--- Written task 1 ---
According to the education essay, how many Massachusetts children could find schools to attend year-round?
--- Written task 2 ---
Which people does the education essay mention by name?

With Trump’s Tuesday night announcement of Linda McMahon as his pick for secretary of education, we see some continuities with the president-elect’s first term. Just as the first Trump administration talked about merging the Education and Labor departments, so too McMahon brings together the world of work and school. In the first Trump administration, McMahon ran the Small Business Administration, and she has lauded the idea of “apprenticeships” as a key education reform. Her organization, America First Policy Institute, focuses on education as “workforce innovation.” And just as Trump’s first secretary of education, Betsy DeVos, had no experience in the world of public schools, so McMahon’s experience running World Wrestling Entertainment has rendered her, in her words, an “outsider” in the field of education.

If confirmed, McMahon will likely place an even greater emphasis on two key ideas popular among Trump supporters: shifting funding from public schools to private ones, and guiding more children toward the world of work. In their view, this would align the nation’s education system more closely with the real vision of “the American Founders.”

Here’s the irony, from my perspective as a historian of American public education: The likely results really would move the country toward the educational world of the founding era, but toward the real version of that world, not the cheerful myths of the MAGA imagination. In reality, in the decades between the Revolution and the Civil War, when schools were under local control and highly vulnerable to the market, schooling was chaotic and inadequate; children were often workers first and learners second.

No one was satisfied with their educational options back then. Worst of all, enslaved Black children were often legally barred from any kind of schooling. But even free Black children in the North had trouble finding schools to attend. In 1828, for example, the Rev. Peter Williams warned that only 600 Black children were enrolled in New York City’s public schools, even though there were 2,500 children in the city who Williams thought should be in school.

White children, too, were often out of luck. Horace Mann, the crusading head of Massachusetts’ school system, warned in 1839 that there were just not enough schools. Like a lot of reformers of his time, Mann had the stats to prove it. As part of his campaign to improve Massachusetts’ public schools, Mann gathered attendance data from across his state and around the country. The numbers were not encouraging. There were 177,053 children in the state, Mann showed, but only 94,956 could find schools to go to year-round. In the rural South, things were even worse. In Georgia, for example, by 1844 there were 119,108 white children, but only 15,561 had public schools to attend.

Those numbers were stark enough, but beyond the statistics, the lack of schools made for heartbreaking individual tragedies. As one 9-year-old girl from rural Georgia wrote to her grandmother in 1831, “It is difficult to get an education heare.” She had been able to attend for only “tow yare and a half.” She was panicking because she was aware, even at her tender age, that she was “poor and shall stand in need of something to gain support.” Without public schools, she knew, she could never learn enough to become a schoolteacher herself.

Back then, even the luckiest few had to spend more to get less. In 1844 Georgia, for instance, private-school options were limited. Only 7,878 children attended private schools at the time. Up north, Mann calculated that there were 12,000 children attending private schools in Massachusetts in 1838, but their families had to pay five times as much in tuition as they would pay in taxes to fund high-quality public schools.

--- Recorded data ---
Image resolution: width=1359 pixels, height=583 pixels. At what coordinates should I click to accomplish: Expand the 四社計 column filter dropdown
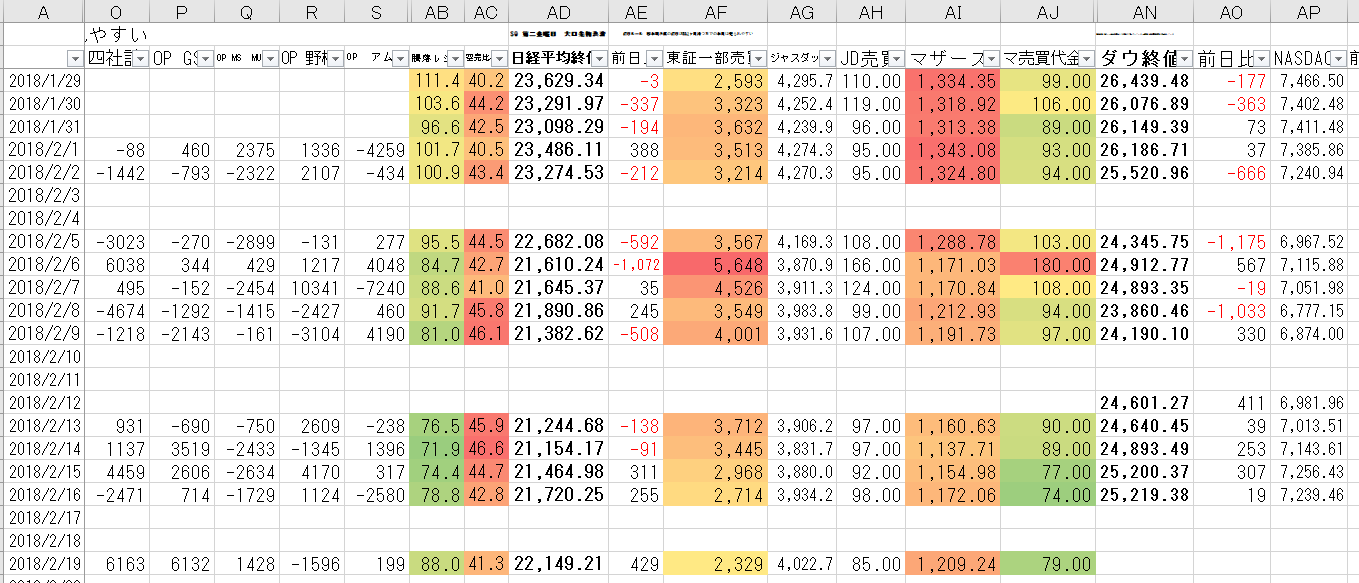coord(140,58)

--- Final result 1 ---
94,956

--- Final result 2 ---
Trump, Linda McMahon, Betsy DeVos, the Rev. Peter Williams, Horace Mann